╔══

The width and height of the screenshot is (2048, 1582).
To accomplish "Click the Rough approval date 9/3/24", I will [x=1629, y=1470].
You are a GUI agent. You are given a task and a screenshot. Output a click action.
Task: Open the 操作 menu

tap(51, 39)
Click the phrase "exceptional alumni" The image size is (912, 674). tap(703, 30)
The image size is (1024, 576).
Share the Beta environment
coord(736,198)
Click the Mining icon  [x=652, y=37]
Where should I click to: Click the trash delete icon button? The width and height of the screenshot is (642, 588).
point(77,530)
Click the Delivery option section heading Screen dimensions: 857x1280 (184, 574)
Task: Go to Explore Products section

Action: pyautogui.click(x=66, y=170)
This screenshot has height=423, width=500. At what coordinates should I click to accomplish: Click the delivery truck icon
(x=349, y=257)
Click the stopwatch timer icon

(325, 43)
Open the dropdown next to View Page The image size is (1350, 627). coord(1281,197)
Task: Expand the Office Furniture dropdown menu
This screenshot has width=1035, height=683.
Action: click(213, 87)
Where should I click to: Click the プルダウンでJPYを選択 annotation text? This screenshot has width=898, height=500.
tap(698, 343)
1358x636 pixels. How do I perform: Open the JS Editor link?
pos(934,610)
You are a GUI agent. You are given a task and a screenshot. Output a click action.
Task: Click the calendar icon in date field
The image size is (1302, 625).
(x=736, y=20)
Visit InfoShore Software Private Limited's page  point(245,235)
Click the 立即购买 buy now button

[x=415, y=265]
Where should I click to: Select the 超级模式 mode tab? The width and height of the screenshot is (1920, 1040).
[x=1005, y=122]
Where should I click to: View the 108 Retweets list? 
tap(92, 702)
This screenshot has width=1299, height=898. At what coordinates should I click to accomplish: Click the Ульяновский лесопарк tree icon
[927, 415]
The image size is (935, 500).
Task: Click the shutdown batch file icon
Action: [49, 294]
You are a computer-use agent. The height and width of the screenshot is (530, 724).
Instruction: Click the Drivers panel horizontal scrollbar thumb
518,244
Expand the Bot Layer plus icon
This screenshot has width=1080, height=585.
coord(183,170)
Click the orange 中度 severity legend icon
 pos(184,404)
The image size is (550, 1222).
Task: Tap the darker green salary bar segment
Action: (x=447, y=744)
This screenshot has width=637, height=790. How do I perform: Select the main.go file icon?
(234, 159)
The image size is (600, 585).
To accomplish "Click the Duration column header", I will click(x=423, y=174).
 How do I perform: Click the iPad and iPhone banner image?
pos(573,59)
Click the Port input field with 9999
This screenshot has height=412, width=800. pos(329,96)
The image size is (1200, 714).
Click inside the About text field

╚══

What the task requires - All lines in the listing above between the line with "Task: Open the 操作 menu" and the line with "Task: Expand the", inclusive, should be set down exactly, and no line outside that range.

Exercise output -
Task: Open the 操作 menu

tap(51, 39)
Click the phrase "exceptional alumni" The image size is (912, 674). tap(703, 30)
The image size is (1024, 576).
Share the Beta environment
coord(736,198)
Click the Mining icon  [x=652, y=37]
Where should I click to: Click the trash delete icon button? The width and height of the screenshot is (642, 588).
point(77,530)
Click the Delivery option section heading Screen dimensions: 857x1280 (184, 574)
Task: Go to Explore Products section

Action: pyautogui.click(x=66, y=170)
This screenshot has height=423, width=500. At what coordinates should I click to accomplish: Click the delivery truck icon
(x=349, y=257)
Click the stopwatch timer icon

(325, 43)
Open the dropdown next to View Page The image size is (1350, 627). coord(1281,197)
Task: Expand the Office Furniture dropdown menu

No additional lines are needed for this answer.